Page excerpt below:

The U.S. Congress is navigating yet another government funding deadline — the eighth in less than six months — and are at an impasse over sending aid to key allies in Ukraine, Taiwan and Israel. Divisions among Republicans in the House and Senate killed a major bipartisan border policy bill. Reforms to bedrock programs like Medicare and Social Security are desperately needed but no closer to getting passed. Meanwhile, the House of Representatives spent close to a month without a speaker last year due to infighting between moderate and hard right factions of the Republican party.
When U.S. Representative Chip Roy, a Republican from Texas, begged his colleagues in November to “give me one thing I can campaign on and say we did,” he was articulating what many lawmakers and observers were feeling: Congress isn’t working.
The simplest expression of this is the number of bills passed by Congress. Just twenty-seven bills were passed last year — a record low — but even before that, the number of bills signed into law by the president has been falling.
Down-under, we have some other mechanisms to try to preserve democracy:
Mandatory voting and preferential voting. This provides opportunities for third parties and independents who engage with voters.
Ethics Committees, used at state levels but pushes for a Federal Ethics Committee. “They allow Parliament to scrutinise the Executive more effectively, making it more responsible to the people”
Caps on political donations is another measure, supported by progressives but not yet by the conservatives.

End of Page excerpt.

(What you will do):
- 1) List the mechanisms that the passage on the U.S. Congress says are used down-under to try to preserve democracy.
- 2) Reproduce part of the passage on the U.S. Congress, starting at the words "Down-under, we have" and stopping after "by the conservatives.".

Data records below:

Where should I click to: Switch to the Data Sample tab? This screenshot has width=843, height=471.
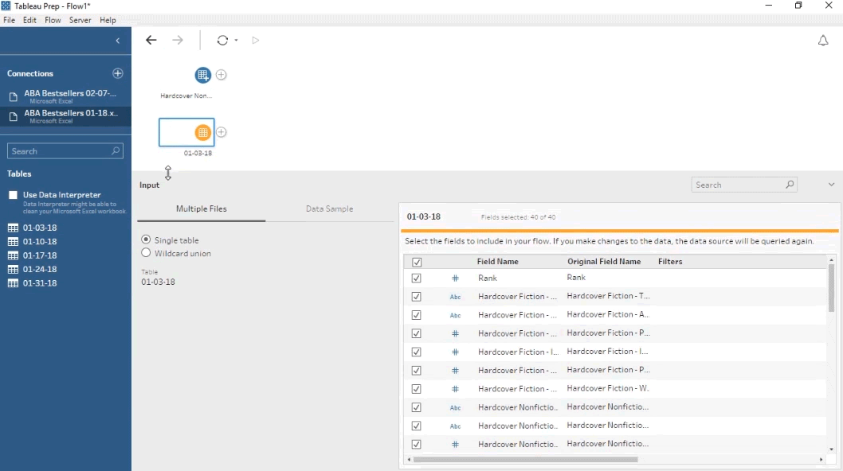click(x=329, y=208)
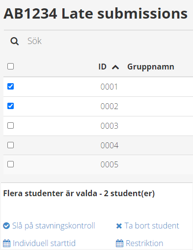Check the checkbox for student 0003
This screenshot has height=250, width=193.
pos(10,126)
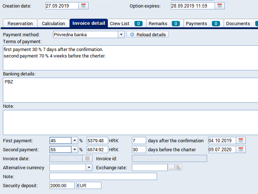Screen dimensions: 258x194
Task: Open calendar picker for Creation date
Action: [x=83, y=6]
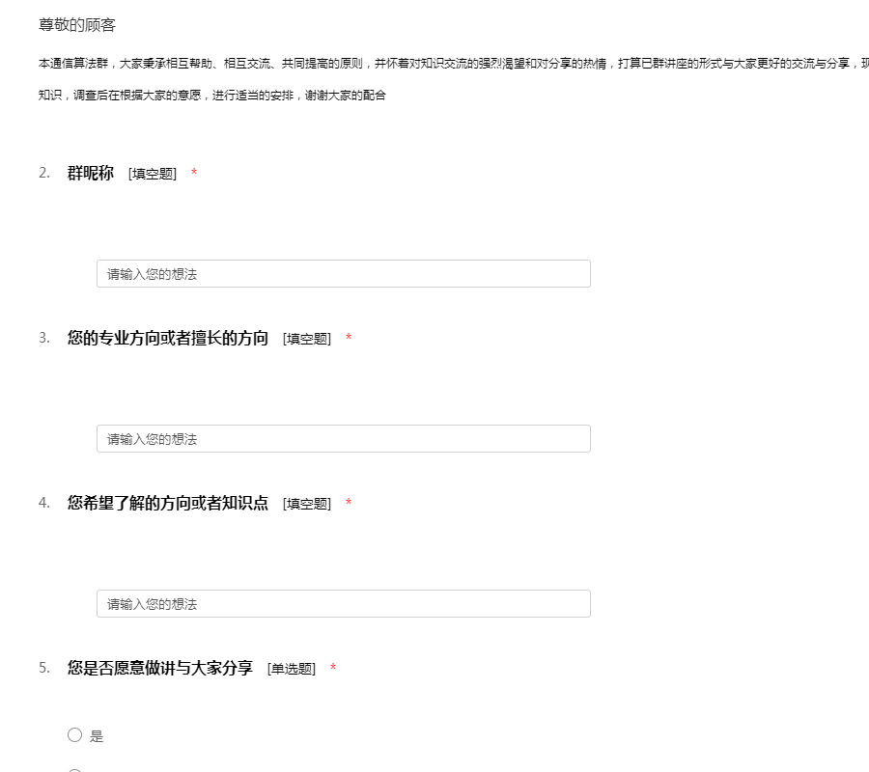Click the 尊敬的顾客 greeting heading
Image resolution: width=869 pixels, height=772 pixels.
77,25
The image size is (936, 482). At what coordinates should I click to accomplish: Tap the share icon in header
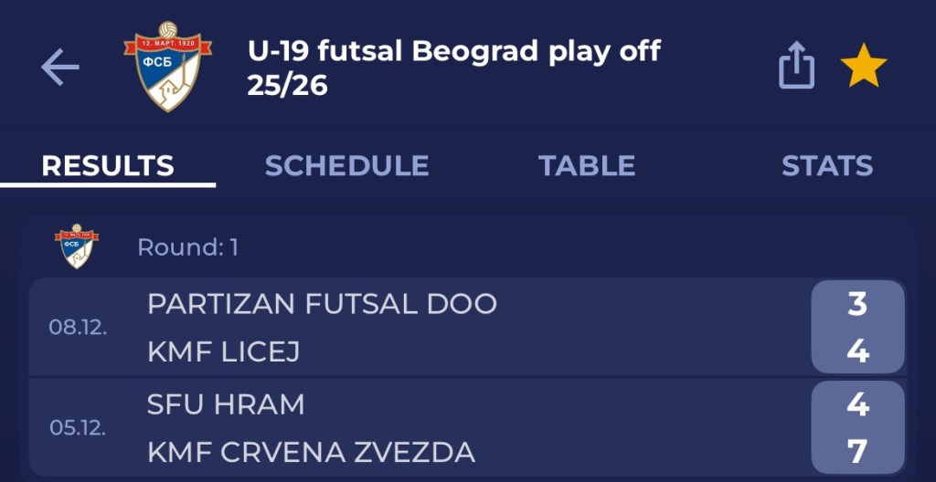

End of Data records.

(Task-by-task solutions):
- 1)
- Mandatory voting
- Preferential voting
- Ethics Committees
- Caps on political donations

- 2)
Down-under, we have some other mechanisms to try to preserve democracy:
Mandatory voting and preferential voting. This provides opportunities for third parties and independents who engage with voters.
Ethics Committees, used at state levels but pushes for a Federal Ethics Committee. “They allow Parliament to scrutinise the Executive more effectively, making it more responsible to the people”
Caps on political donations is another measure, supported by progressives but not yet by the conservatives.